Figure 5. The number of infiltrating cells in the grafts (cells/single field of 0.0625 mm²) and the correlation between CD3⁺ T cells and TUNEL⁺ dead cells

The number of infiltrating cells of all phenotypes except NKB-1⁺ cells increased after transplantation and during the development of graft failure (healthy-graft group: B226, B225 and B216; rapidly weakened group: B214 and B218 and gradually weakened group: B229, B223 and B228). The results are depicted as the mean ± standard error, as calculated from 40 randomly selected fields. There was a statistically significant correlation between the number of CD3⁺ T cells and the number of TUNEL⁺ dead cells in capillaries and the interstitium in the grafts (p < 0.05).

Figure 6. Histological features of grafts showing chronic xenograft vasculopathy (A–I: B223, day 110; A, D, G: HE stain, B, E, F: EMG stain, C, F, I: α-actin stain)

Chronic xenograft vasculopathy in arteries was characterized by the narrowing of the arterial lumen with intimal fibrous thickening consisting of α-actin⁺ cells without elastosis. Neither fibrinoid material nor cellular infiltration was seen in arteries, suggesting fully developed vasculopathy. The distribution of chronic vasculopathy in grafts, including the percent of arteries affected, as well as the severity and types of chronic vasculopathy is also shown. Although a similar percentage of small and large arteries were affected by chronic xenograft vasculopathy, the vasculopathy was, on average, more severe in the smaller arteries. Large number of arteries that showed evidence of vasculopathy also had fully developed or humoral-associated rejection types.
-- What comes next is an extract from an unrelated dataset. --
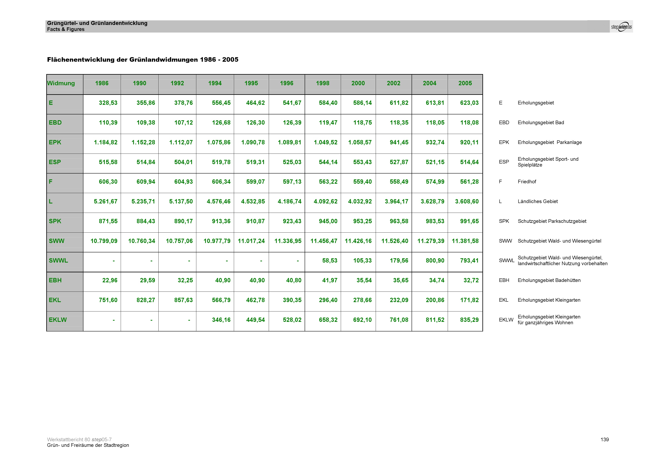Select cell 5.261,67 in row L
The width and height of the screenshot is (660, 467).
pos(105,202)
Figure 7. Histological features of chronic xenograft vasculopathy

In chronic humoral rejection-associated vasculopathy (A–H: B229, day 78), fibrinoid materials were present within a thickened intima (A: HE stain, B: EMG stain). TUNEL⁺ dead cells (arrows in C), that may be endothelial cells, were detected on the luminal surface of arteries along with exudative lesions (asterisk in C) (C: TUNEL method). The deposition of fibrin (D), IgM (E), IgG (F), C4d (G) and C5b-9 (H) was detected in arteries. Chronic cellular rejection-associated vasculopathy (I–P: B223, day 110) was characterized by active endothelialitis (arrow in J), presence of TUNEL⁺ dead cells (arrow in K) and cellular infiltration in the arterial intima (I: EMG stain, J: HE stain, K: TUNEL method). Cellular infiltrate in arterial walls was composed of T cells (L: CD3 stain), cytotoxic cells (M: TIA-1 stain), both CD3 and TIA-1⁺ cytotoxic T cells (N: two-color stain with CD3 (brown) and TIA-1 (blue)), macrophages (O: CD68 stain) and a small number of B cells (P: CD20 stain). Both chronic humoral and cellular rejection-associated vasculopathy (Q–T: B223, day 110) was characterized by fibrinoid material deposition and cellular infiltration in arterial intima (Q: EMG stain). Cellular infiltrate in the intima was composed of polymorphonuclear leukocytes (arrow in R), T cells (arrows in S) and macrophages (arrow in T) (R: HE stain, S: CD3 stain, T: CD68 stain).